En lo estrictamente musical, Turnstile fueron quirúrgicos: ochenta minutos largos, más de veinte temas encadenados, ni un descanso innecesario. El concierto empezó pasadas las 22:30, horario extraño para una gira de invierno, pero la pista ya estaba abarrotada y las gradas casi llenas gracias a los dos conciertos anteriores: High Vis y The Garden.

El setlist equilibró Glow On y Never Enough con una lógica impecable. Del primero, los himnos inevitables: “Don’t Play”, “Holiday”, “Blackout”, “Mystery” o “T.L.C.”. Del segundo, prácticamente todo: “Never Enough”, “Light Design”, “Sole”, “Sunshower”… incluso el interludio de “Ceiling” y la transición “I Care / Dull”, integradas con naturalidad en la narrativa del concierto. Los temas más antiguos  como “Real Thing”, “Drop”, “7”, “Pushing Me Away”, o “Keep It Moving” funcionaron como recordatorio del trayecto recorrido, una prueba viva de cómo una banda puede expandir su sonido sin traicionarlo.
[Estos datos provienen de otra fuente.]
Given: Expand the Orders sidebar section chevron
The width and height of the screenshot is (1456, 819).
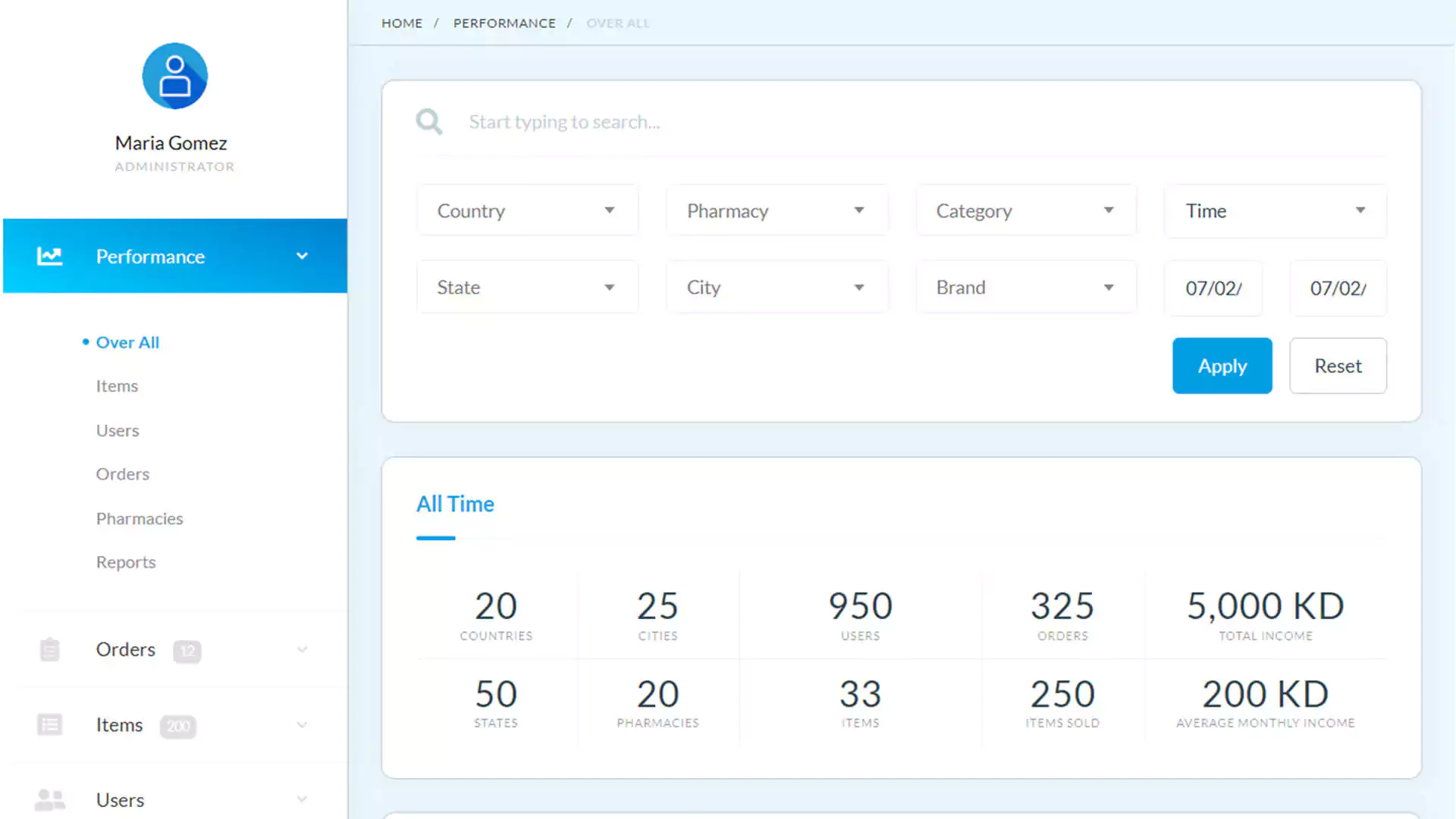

Para mi gusto faltó “Blue By You”, esa pequeña joya que habría encajado como pausa emocional, quizá enlazada con “Drop”. Un detalle menor en un concierto que avanzó como una corriente.

La recta final trajo algunos de los momentos más celebrados. En “Seein’ Stars”, la bola de discoteca convirtió la pista en una nube cálida. En “Birds”, más de una docena de fans subieron al escenario en un estallido de comunión absoluta. Todo se movía con una fluidez que pocas veces se ve: los grooves expansivos, los estallidos punk, los respiros luminosos… cada pieza encajaba en un conjunto que funcionaba como un único movimiento. Lo único que chirrió fue el merchandising: sorprendentemente pobre para una banda que cuida tanto lo visual. Camisetas por encima de cincuenta euros (más caras que en su propia web) y diseños que parecían improvisados. No es grave, pero sí desconcertante en una banda que tiene tan claro su universo estético y del cual hacen tanta gala.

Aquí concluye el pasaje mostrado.